§ Task directions
Please count the lines in the items below that contain the word "dimension". Reply with the number alone.

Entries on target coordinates
========
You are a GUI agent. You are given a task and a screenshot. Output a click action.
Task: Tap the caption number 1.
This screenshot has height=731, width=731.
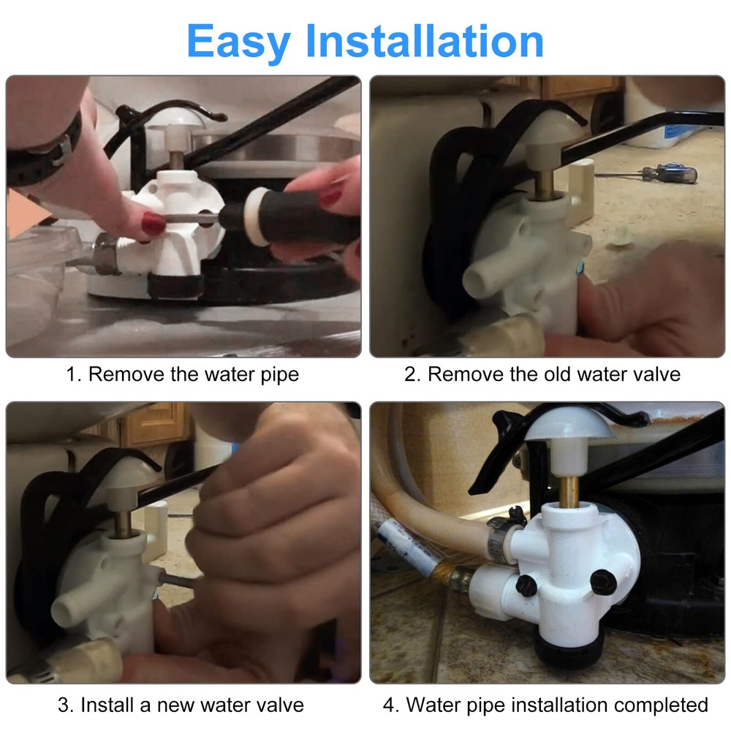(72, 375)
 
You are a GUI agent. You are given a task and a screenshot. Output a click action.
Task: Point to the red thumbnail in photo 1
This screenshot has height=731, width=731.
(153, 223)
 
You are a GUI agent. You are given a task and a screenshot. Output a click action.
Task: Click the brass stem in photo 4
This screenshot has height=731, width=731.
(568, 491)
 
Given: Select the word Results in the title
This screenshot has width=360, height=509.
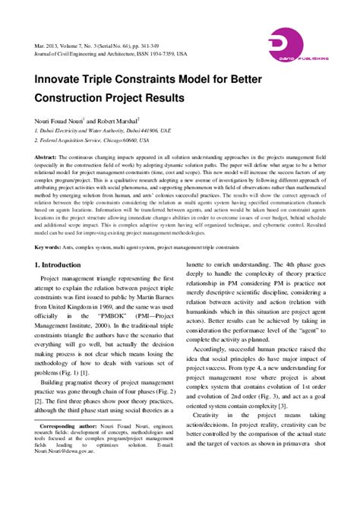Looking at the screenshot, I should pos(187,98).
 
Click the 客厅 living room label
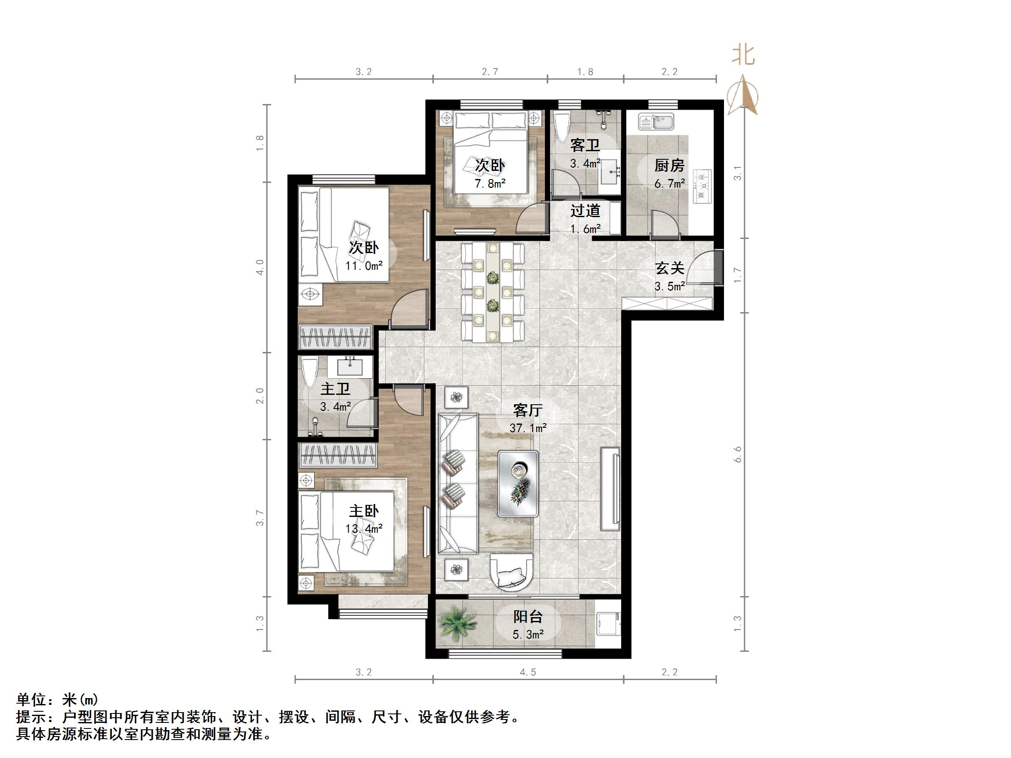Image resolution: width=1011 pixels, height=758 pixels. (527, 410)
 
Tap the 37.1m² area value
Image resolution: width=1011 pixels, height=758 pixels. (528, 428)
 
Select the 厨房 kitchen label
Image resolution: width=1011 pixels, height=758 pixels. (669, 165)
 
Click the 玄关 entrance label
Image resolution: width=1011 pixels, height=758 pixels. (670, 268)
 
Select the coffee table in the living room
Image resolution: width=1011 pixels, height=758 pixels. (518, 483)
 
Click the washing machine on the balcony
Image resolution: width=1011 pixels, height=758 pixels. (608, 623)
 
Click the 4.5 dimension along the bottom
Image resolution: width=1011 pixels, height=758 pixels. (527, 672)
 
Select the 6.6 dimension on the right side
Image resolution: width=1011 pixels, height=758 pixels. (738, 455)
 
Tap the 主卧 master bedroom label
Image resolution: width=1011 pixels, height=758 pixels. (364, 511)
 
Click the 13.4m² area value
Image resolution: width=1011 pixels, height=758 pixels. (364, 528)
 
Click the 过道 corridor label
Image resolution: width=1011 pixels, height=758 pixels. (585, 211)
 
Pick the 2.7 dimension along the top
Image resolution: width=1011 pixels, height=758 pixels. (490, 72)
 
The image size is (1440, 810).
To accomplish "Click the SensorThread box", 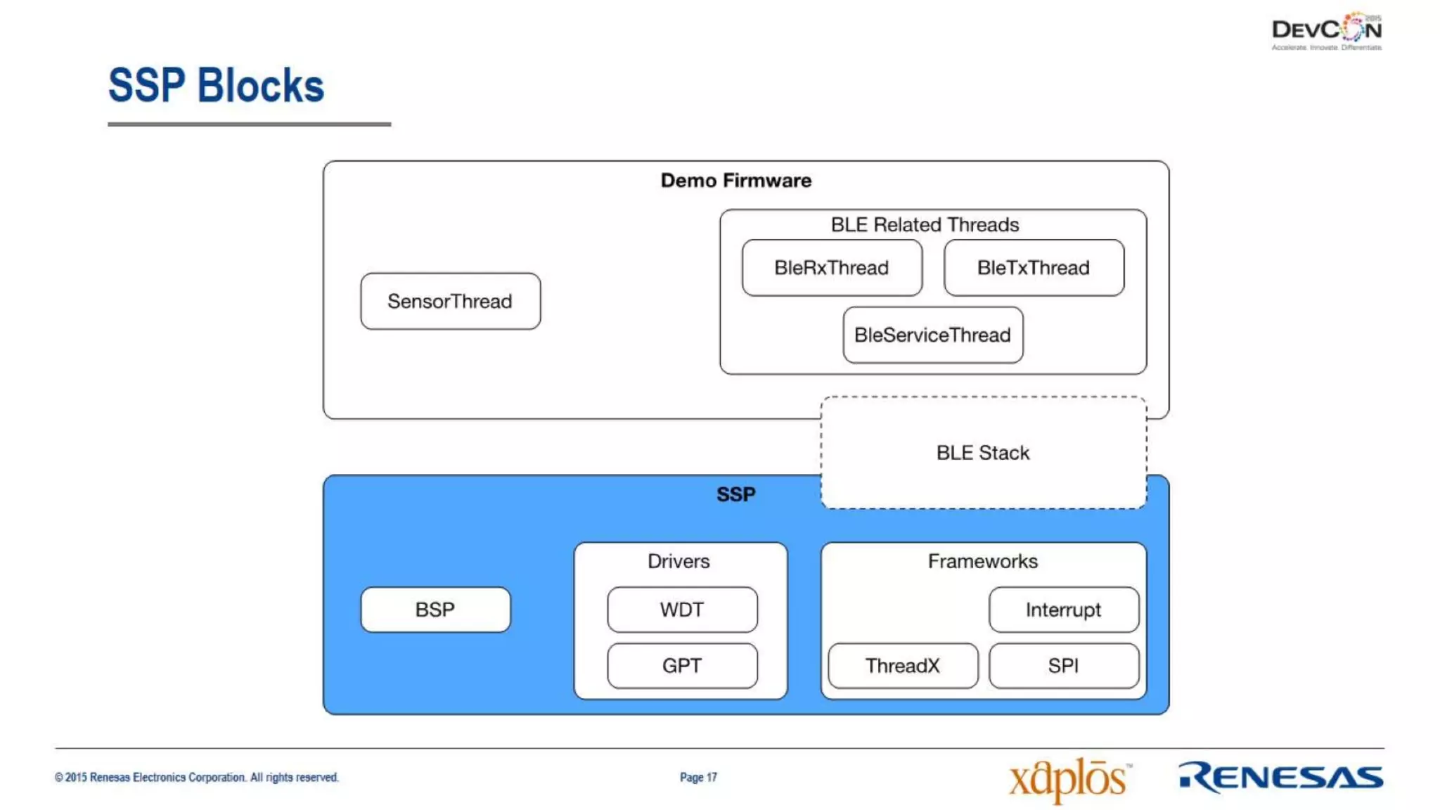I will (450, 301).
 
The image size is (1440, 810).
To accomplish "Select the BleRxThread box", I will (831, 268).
========
§ Finished answer
3